Ferner ist es wahrscheinlich, dass Ratsuchende vorwiegend von einem Smartphone schreiben. Das kann bedeuten, dass sich die „Schreiborte“ verändern, z. B. hin zu einer Anfrage von unterwegs, wie beispielsweise aus der U‑Bahn. Zu überlegen ist daher, welche Adaptierung der Onlineberatungsangebote durch diese Veränderungen des Beratungssettings erforderlich sind, um einen solchen dialogischen Beratungsprozess adäquat und hilfreich anzubieten.

Zudem kann es zu einer vermehrten Auflösung regionaler Grenzen kommen – wie dies auch in verschiedenen Disziplinen unter dem Begriff Entgrenzung diskutiert wird (für eine ausführliche Definition des Begriffs Entgrenzung siehe z. B. Ebner-Zarl (2021, S. 1 ff.)). Für die optimale psychosoziale und regionale Versorgung erscheint es sinnvoll, verstärkt über Ländergrenzen hinweg vernetzt zusammenzuarbeiten, z. B. im gesamten deutschsprachigen Raum.

Die Sars-CoV2-Pandemie hat diese Entwicklung jedenfalls massiv verstärkt. So berichten etwa die deutschen Jugendämter, dass sie Kontakt mit ihren Klient_innen zu 99 % über Telefon, zu 94 % über internetbasierte Kanäle und nur mehr zu 64 % Face-to-Face anbieten (Mairhofer et al. 2020). Vieles davon wird auch nach der Pandemie bestehen bleiben – mit den bereits genannten Herausforderungen an Ausbildung, Organisation und Qualität der Kommunikation im Zuge der Krisenintervention durch die Telefonseelsorge.
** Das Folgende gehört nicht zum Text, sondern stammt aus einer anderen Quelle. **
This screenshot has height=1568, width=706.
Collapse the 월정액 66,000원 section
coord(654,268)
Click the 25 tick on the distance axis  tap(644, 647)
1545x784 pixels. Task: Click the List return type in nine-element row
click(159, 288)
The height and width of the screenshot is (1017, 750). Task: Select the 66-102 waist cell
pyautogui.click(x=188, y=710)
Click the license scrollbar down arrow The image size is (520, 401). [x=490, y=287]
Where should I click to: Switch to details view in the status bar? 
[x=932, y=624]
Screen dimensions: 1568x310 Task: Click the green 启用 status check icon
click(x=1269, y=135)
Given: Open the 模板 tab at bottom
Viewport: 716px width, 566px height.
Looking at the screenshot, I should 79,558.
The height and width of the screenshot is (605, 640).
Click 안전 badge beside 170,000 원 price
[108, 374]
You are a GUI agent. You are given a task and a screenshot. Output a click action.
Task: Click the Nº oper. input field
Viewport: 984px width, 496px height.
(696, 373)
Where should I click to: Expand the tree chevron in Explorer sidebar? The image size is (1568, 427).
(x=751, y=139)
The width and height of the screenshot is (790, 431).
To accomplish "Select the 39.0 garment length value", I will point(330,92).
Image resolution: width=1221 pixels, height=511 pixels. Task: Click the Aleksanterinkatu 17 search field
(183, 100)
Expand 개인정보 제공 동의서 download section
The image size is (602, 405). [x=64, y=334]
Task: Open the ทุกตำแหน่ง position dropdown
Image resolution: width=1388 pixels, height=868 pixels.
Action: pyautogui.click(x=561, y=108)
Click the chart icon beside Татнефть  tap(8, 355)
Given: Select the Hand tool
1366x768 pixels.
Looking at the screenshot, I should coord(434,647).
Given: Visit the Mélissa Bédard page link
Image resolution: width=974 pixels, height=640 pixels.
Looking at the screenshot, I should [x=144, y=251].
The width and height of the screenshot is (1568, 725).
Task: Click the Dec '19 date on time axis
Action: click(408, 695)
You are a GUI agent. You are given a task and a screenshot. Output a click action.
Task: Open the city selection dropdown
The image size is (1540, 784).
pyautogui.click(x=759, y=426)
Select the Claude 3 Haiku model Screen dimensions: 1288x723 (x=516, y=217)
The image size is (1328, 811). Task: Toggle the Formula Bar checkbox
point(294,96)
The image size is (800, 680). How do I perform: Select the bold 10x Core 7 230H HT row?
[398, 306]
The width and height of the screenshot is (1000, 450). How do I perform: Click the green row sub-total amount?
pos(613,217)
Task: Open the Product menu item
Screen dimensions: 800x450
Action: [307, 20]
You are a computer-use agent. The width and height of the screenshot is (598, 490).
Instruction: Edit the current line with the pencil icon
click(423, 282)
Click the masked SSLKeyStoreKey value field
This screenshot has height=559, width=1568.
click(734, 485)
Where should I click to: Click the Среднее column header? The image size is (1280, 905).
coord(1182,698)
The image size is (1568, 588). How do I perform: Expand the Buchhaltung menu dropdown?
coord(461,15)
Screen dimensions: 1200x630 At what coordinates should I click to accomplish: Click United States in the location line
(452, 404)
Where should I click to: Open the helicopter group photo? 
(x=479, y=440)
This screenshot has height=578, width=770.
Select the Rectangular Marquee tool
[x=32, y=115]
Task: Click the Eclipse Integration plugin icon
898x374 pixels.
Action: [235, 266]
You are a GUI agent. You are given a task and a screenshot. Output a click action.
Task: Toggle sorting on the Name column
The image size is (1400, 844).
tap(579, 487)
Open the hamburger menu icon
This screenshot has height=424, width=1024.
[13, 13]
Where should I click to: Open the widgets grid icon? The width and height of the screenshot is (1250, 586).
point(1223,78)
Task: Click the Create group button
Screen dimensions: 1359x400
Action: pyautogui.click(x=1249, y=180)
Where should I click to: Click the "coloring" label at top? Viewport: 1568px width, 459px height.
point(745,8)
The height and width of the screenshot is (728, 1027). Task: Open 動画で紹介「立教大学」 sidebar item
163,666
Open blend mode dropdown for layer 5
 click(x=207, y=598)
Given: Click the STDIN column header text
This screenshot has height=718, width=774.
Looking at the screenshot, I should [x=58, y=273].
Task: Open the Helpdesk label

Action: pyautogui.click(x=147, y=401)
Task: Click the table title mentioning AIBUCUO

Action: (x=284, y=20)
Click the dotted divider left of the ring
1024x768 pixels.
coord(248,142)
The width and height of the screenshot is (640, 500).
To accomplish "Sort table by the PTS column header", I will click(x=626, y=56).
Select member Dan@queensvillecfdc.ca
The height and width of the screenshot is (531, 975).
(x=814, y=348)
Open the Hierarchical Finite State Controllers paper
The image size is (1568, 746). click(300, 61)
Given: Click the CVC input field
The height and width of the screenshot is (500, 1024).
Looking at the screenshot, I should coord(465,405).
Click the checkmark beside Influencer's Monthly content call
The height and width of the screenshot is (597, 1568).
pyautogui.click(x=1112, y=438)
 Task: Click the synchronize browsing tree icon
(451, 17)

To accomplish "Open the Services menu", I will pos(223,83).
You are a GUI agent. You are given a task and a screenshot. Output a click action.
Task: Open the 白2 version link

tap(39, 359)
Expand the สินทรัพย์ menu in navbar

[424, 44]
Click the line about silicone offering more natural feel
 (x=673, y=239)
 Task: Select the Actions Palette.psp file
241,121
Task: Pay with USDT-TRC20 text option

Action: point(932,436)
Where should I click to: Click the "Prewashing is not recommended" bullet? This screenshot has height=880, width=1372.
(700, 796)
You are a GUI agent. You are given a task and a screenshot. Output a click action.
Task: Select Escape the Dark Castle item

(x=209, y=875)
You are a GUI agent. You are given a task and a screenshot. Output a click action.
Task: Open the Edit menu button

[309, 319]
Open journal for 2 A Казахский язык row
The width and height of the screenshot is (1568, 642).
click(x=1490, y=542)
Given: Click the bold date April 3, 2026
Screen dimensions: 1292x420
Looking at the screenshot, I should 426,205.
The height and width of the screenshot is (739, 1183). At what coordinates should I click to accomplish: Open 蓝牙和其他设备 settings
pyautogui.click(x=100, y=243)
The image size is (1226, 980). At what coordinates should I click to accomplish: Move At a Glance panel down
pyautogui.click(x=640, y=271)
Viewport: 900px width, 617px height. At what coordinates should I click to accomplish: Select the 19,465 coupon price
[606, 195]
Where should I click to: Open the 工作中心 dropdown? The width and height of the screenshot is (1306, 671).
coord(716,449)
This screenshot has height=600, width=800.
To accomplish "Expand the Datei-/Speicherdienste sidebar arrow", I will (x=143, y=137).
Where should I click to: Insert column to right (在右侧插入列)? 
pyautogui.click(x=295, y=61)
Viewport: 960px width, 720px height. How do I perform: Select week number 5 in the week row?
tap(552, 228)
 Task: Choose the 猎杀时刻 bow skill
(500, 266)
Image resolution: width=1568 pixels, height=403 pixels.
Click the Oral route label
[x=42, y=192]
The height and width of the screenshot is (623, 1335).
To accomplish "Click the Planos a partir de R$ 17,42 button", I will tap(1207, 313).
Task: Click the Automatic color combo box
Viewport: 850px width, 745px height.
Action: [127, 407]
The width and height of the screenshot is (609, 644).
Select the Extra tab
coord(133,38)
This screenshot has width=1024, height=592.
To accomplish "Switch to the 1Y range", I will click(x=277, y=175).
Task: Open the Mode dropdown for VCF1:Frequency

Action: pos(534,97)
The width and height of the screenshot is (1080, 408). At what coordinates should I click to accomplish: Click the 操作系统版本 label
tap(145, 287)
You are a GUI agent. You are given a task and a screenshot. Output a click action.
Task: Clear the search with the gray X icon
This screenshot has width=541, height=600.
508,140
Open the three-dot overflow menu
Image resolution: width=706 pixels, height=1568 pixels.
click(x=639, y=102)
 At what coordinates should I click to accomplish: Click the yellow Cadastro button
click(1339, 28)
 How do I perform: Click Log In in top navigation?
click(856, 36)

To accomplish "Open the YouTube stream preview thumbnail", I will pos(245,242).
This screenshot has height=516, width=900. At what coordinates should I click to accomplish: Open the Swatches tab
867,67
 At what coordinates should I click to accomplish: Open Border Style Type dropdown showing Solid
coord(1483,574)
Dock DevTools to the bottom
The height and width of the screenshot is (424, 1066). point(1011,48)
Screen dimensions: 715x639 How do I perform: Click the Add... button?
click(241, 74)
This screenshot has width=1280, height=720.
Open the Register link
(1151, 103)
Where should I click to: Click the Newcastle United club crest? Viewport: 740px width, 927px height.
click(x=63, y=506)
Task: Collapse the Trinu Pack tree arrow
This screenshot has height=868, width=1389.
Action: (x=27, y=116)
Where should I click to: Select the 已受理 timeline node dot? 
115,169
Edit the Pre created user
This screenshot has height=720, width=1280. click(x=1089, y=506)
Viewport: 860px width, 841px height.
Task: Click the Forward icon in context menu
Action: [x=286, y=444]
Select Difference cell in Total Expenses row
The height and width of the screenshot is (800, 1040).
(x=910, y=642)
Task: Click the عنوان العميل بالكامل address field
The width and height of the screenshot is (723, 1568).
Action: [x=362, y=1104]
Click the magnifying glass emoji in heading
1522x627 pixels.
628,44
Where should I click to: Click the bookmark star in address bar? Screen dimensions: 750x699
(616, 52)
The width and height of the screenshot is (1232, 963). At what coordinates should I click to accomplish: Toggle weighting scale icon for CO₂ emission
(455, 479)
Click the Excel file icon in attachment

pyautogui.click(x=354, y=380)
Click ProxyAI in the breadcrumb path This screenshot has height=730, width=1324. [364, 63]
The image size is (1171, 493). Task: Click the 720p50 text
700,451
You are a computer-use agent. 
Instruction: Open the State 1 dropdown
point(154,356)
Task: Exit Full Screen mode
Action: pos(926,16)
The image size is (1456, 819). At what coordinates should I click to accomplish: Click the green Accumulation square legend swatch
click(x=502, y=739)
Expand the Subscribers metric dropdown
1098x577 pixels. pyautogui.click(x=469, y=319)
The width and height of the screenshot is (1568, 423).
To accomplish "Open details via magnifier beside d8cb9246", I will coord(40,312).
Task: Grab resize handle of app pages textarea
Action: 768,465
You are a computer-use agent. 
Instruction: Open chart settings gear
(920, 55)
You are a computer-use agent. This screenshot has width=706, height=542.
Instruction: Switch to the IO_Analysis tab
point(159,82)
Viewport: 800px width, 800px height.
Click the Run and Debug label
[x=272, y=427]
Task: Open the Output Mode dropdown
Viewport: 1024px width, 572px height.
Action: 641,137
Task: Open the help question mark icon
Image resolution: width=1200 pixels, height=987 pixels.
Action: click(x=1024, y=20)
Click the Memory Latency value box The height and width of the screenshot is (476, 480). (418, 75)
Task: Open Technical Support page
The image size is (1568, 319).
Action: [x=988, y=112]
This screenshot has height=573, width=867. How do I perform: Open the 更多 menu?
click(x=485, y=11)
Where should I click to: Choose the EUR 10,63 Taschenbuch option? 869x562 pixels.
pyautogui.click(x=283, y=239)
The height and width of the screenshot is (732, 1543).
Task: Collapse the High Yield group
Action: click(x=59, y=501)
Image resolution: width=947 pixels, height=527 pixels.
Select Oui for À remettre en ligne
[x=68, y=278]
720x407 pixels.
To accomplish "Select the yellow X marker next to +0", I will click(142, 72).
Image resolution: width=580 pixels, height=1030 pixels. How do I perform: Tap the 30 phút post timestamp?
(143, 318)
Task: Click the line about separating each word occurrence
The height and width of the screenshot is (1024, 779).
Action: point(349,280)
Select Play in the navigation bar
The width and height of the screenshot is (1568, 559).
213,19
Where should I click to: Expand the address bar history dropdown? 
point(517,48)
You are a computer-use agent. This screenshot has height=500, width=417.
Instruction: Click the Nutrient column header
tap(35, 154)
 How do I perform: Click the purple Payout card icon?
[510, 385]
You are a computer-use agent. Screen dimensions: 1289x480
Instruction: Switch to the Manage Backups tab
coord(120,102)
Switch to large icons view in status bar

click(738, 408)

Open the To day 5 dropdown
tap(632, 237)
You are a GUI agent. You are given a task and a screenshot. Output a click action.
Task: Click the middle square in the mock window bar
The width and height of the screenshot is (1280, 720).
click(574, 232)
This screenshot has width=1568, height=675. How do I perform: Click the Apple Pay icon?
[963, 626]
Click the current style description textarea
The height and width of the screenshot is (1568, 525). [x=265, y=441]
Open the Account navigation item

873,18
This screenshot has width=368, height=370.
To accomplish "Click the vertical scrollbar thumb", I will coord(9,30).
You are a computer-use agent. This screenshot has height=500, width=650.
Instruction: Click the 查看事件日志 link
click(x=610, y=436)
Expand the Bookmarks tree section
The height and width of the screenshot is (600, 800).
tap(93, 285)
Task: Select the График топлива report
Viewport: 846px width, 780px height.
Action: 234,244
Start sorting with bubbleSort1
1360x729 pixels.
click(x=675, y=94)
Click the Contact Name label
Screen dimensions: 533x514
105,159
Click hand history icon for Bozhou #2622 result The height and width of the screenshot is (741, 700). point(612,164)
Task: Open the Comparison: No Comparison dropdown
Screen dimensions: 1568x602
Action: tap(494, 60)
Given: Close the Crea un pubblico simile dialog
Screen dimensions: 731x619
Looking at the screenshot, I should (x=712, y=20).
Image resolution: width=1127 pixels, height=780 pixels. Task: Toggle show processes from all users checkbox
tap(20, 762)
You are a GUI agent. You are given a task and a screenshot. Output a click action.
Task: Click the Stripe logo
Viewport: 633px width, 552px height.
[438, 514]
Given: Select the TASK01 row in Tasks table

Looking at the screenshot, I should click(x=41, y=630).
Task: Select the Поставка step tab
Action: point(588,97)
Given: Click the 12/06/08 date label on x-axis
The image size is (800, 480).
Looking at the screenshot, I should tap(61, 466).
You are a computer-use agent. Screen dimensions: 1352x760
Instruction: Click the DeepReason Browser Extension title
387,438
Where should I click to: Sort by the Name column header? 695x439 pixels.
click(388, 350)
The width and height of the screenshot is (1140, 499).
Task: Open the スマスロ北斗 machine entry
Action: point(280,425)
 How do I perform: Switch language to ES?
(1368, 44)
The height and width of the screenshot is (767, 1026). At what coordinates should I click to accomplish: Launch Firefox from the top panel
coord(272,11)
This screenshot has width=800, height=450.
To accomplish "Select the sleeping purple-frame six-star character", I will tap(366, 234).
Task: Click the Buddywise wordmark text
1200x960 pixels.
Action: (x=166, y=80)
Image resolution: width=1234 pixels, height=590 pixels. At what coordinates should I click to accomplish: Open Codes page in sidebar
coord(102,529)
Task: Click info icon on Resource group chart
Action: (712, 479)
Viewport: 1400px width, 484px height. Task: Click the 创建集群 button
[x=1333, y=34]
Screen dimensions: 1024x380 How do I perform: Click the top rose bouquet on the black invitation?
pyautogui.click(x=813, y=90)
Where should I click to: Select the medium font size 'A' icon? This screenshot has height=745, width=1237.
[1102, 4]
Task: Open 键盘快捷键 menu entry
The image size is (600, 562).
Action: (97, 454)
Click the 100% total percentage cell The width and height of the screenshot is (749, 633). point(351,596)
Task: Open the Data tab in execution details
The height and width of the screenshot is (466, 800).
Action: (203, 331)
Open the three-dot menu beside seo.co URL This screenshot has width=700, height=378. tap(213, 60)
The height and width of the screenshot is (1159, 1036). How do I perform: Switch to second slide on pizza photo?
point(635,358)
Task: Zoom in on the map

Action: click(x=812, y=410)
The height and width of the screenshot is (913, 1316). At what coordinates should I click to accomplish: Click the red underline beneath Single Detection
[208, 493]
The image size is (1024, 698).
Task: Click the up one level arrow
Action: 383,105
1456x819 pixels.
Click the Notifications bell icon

Denkbar ist, zukünftig weiterhin technische Trends im Beratungsfeld der Telefonseelsorge (Telefon‑, Mail- und Chatberatung) aufzugreifen und etwa analog zu Messenger wie WhatsApp, ein datensicheres Messengerberatungsangebot zu schaffen. Damit wäre es den Ratsuchenden flexibel möglich, das Beratungsmedium entsprechend zu ihrer Zeit und ihrem Anliegen bzw. Thema zu wählen. Dies könnte vor allem jüngere Erwachsene in dem Kommunikationsmedium abholen, in dem sie sich ohnehin bewegen – wie dies bereits mit der aktuellen Mail- und Chatberatung gelungen ist. In der Telefonseelsorge ist und bleibt das Herstellen eines guten Kontaktes, respektive der Aufbau einer Beziehung, wesentlicher Wirkfaktor (Stein 2015).